The school leaders, led by Kenny Frederick, head of George Green’s School in London, have written to Glenys Stacey, the chief executive of Ofqual, twice in recent weeks, asking her to publish transcripts from interviews carried out with 100 or so affected schools as part of the investigation.
They believe that not all of the findings of the £150,000 inquiry – carried out by business consultant Capgemini on behalf of Ofqual – have been published and that information that may exonerate schools accused of over-generous marking has been withheld.
It comes as it emerged that hundreds of students may miss out on university places next year because of Ofqual’s decision last week not to publish grades for January’s English GCSE exams until the summer. Read the full story here.
Ms Frederick said this week that heads had lost confidence in Ofqual’s ability to oversee the examinations system and that they simply did not believe the findings of the investigation into last summer’s English marking controversy.
The FoI request was prompted by a letter from Ms Stacey, who maintained that repeated requests from the heads for transparency and further information were based on “a mistaken premise”.

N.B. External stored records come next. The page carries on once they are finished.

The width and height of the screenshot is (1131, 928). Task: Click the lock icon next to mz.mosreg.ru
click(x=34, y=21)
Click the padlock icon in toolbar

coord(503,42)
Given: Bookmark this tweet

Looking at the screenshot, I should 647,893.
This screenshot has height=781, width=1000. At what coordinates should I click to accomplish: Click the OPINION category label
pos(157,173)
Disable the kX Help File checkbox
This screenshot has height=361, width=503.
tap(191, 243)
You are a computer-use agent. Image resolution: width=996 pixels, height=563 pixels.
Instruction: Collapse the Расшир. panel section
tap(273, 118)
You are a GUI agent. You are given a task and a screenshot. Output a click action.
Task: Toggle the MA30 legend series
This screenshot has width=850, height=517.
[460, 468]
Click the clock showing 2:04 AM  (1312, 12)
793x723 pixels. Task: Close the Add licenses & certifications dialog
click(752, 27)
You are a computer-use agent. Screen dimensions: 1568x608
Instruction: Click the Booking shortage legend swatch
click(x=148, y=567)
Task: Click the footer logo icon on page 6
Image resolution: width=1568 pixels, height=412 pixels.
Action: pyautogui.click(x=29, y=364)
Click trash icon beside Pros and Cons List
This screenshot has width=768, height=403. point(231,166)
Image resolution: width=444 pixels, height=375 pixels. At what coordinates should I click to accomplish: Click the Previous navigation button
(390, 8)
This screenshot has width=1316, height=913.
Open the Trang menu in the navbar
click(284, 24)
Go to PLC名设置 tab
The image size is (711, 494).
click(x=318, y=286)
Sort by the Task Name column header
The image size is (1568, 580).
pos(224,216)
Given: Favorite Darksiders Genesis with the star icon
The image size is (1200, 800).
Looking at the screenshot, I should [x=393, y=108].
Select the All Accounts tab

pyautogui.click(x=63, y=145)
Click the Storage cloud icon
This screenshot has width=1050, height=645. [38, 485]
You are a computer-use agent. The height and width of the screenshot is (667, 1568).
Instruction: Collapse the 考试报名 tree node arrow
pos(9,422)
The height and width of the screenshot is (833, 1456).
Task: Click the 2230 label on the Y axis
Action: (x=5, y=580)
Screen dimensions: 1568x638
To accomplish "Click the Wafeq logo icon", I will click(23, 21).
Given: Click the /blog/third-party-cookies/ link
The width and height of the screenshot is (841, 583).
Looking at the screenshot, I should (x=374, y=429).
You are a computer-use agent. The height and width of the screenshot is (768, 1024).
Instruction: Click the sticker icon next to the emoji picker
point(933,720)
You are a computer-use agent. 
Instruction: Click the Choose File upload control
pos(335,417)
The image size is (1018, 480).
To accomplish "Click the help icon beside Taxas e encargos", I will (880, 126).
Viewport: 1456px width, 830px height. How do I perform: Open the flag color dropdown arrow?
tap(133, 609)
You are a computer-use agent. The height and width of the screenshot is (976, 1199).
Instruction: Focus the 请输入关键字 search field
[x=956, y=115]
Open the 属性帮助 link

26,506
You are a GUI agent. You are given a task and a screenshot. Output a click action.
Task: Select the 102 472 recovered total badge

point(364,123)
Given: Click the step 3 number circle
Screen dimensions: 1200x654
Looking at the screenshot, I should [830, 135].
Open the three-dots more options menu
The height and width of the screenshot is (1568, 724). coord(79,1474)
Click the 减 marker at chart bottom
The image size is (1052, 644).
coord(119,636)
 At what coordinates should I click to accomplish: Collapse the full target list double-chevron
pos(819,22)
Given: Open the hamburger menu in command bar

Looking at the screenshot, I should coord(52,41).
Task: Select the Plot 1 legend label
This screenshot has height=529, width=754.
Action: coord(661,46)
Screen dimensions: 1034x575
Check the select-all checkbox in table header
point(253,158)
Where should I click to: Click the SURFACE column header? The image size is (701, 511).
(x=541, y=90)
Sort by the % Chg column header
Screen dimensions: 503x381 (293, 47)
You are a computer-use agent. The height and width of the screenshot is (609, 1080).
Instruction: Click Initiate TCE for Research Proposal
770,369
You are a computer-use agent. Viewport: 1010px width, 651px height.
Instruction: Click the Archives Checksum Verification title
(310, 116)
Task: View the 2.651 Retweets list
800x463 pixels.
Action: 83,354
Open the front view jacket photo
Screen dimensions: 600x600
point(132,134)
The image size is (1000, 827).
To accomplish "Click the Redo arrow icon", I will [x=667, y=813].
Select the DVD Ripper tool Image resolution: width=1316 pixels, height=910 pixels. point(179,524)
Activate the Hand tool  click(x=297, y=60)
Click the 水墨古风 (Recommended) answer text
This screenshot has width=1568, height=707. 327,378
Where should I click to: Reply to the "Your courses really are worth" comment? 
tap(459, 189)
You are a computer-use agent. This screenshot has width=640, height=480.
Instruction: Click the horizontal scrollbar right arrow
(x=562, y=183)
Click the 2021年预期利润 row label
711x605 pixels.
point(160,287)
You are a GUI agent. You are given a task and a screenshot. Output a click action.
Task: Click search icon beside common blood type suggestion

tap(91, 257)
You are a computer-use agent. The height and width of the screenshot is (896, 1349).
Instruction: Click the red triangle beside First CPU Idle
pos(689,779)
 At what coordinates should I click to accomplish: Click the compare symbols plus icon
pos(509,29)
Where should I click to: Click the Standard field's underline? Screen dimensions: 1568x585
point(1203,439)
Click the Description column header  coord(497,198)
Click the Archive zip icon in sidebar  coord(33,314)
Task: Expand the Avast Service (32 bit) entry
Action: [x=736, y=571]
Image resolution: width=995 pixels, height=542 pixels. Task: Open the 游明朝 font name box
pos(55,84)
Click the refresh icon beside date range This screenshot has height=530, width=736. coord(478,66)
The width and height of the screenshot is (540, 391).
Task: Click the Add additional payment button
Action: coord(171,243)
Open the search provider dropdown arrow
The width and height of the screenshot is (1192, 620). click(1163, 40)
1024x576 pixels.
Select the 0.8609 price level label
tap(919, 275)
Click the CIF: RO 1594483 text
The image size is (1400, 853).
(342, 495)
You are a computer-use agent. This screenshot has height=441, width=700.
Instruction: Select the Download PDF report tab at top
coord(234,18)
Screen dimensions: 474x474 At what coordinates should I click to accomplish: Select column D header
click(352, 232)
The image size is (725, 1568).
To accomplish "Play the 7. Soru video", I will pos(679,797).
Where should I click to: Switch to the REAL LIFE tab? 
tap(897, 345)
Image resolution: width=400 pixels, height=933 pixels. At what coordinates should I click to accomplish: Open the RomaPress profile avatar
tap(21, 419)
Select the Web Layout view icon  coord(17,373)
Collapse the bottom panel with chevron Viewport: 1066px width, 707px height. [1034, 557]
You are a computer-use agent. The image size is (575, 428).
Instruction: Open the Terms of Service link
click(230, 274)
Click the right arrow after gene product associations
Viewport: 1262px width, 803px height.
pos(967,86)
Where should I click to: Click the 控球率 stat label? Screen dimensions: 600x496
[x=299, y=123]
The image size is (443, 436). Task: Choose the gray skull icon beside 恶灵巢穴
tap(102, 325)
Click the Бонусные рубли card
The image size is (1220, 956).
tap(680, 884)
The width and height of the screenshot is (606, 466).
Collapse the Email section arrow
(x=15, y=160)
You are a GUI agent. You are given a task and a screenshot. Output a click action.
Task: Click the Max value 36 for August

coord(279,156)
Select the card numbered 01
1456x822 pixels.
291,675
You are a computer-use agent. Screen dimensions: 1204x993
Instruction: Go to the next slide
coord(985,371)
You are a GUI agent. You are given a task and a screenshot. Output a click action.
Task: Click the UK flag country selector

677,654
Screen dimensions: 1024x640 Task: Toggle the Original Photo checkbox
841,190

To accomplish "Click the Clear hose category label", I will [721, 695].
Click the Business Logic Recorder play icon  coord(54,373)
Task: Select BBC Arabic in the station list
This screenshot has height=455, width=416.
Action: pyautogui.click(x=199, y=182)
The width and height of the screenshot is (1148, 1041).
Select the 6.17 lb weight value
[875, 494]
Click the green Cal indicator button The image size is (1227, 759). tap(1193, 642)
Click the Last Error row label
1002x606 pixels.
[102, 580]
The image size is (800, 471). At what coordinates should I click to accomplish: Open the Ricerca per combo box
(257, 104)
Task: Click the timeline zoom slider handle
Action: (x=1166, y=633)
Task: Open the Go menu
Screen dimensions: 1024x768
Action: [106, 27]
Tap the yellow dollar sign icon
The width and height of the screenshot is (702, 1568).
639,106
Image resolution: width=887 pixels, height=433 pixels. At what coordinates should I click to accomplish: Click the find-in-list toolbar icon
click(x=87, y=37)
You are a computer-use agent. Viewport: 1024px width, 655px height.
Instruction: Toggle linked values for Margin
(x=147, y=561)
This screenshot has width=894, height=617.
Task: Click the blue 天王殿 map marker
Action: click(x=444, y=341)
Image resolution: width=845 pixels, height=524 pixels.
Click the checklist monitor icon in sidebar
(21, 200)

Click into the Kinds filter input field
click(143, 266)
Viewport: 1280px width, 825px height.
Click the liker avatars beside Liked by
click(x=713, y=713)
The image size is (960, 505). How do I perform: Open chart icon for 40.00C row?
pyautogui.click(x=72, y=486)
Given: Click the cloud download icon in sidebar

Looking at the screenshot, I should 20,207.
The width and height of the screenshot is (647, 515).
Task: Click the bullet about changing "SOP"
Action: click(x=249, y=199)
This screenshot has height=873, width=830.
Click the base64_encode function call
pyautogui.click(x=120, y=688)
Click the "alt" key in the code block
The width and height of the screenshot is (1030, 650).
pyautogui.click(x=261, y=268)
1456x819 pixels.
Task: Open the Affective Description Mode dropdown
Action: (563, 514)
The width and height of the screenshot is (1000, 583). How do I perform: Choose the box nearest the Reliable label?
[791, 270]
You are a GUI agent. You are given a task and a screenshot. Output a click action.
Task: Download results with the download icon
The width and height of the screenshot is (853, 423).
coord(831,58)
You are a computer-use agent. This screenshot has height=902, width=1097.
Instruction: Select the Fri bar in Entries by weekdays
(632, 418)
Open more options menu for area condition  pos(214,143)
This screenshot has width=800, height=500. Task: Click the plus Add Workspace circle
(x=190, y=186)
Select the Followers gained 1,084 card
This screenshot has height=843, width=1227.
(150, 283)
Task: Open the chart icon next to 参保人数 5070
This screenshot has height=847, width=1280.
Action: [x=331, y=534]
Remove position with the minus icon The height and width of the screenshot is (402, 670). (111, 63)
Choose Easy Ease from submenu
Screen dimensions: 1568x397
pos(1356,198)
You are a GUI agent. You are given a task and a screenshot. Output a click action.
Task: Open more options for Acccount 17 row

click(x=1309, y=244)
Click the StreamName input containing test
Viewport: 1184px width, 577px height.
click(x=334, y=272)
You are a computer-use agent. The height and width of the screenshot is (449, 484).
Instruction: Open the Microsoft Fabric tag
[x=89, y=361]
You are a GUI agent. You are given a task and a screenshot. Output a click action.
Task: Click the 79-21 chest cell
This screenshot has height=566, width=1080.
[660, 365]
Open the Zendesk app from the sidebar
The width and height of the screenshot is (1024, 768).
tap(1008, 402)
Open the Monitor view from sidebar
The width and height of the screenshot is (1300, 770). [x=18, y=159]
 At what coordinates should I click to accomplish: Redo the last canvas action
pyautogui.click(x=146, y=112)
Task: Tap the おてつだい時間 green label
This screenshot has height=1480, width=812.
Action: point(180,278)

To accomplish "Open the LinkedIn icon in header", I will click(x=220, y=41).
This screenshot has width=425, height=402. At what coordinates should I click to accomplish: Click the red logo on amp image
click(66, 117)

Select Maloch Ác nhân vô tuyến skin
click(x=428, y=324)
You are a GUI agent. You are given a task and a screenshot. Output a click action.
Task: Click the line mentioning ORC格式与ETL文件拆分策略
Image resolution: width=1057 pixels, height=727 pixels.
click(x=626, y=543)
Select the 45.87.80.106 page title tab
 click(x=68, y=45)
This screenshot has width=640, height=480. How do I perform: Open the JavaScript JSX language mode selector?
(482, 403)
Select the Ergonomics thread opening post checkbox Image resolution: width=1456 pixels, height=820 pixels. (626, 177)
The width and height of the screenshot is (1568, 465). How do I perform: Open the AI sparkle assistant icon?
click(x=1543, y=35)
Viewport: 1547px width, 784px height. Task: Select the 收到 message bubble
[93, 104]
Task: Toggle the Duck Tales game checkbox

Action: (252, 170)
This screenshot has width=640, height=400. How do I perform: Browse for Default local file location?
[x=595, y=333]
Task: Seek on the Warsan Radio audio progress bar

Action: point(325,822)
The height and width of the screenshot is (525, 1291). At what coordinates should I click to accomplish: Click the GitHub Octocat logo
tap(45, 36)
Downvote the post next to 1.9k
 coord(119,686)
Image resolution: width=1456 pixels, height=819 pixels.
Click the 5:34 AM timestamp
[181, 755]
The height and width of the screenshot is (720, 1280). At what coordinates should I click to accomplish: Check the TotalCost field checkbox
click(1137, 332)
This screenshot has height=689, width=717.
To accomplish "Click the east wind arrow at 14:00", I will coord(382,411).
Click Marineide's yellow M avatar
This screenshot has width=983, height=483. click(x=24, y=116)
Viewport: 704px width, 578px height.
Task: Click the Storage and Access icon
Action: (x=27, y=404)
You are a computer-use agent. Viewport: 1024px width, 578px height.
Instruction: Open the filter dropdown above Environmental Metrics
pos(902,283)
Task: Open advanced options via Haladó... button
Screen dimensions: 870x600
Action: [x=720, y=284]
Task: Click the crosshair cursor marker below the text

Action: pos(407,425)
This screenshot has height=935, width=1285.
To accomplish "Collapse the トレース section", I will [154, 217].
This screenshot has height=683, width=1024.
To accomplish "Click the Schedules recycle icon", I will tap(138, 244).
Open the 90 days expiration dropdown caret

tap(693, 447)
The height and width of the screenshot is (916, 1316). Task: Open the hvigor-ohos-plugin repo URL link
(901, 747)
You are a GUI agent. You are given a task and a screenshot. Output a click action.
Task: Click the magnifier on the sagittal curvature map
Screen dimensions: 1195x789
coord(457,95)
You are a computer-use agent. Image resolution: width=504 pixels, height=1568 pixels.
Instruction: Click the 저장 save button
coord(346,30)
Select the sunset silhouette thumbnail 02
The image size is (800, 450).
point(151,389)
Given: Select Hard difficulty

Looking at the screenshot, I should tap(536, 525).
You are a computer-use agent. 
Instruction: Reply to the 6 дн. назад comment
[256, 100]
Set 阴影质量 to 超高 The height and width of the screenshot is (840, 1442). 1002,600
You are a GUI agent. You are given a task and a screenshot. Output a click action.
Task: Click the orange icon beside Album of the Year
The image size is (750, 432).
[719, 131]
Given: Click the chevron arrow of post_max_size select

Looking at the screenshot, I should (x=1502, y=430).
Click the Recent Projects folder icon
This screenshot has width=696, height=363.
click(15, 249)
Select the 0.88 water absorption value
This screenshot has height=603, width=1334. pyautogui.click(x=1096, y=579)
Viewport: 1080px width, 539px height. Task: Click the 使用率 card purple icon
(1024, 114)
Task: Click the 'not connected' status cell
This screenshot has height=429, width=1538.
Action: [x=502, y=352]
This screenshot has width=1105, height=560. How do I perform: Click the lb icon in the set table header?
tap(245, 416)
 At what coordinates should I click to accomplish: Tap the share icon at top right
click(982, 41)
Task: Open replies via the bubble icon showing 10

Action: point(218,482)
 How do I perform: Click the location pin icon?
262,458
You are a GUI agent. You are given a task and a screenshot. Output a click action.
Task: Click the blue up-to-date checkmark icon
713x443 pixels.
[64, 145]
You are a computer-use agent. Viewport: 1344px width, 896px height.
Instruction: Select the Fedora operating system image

The letter said: “We did not commission Capgemini to produce a separate report from us, but to contribute to ours, which they have done. What we did ask Capgemini to do was – anonymously and confidentially – interview individuals in schools. Interviewees were often from those schools who felt that they had not received the GCSE English results they had expected.
“We reported on their findings as part of the Ofqual report of November 2. The report of their findings runs to nearly 20 pages. It is an accurate reflection of the interviews carried out in schools. There is no other ‘Capgemini report’ to release. Nor are there unpublished transcripts to publish.”
Ms Frederick told SecEd: “I am now in contact with many headteachers, some of whom inform me that their interviews were carried out by telephone, rather than face-to-face. A lot of questions still need to be answered about why there are no transcripts.
“We have had no transparency in this process. Ofqual commissioned a £150,000 report and we do not believe we have seen all the conclusions. No-one believes that there are no transcripts and heads and teachers I have spoken to who were interviewed as part of the inquiry have said that their comments were not reflected in the final report.”
Elsewhere, the legal challenge over the down-grading of last summer’s GCSE English papers, being led by an alliance of local authorities, schools, heads, and students and parents, has been brought forward and is now due to begin on December 11.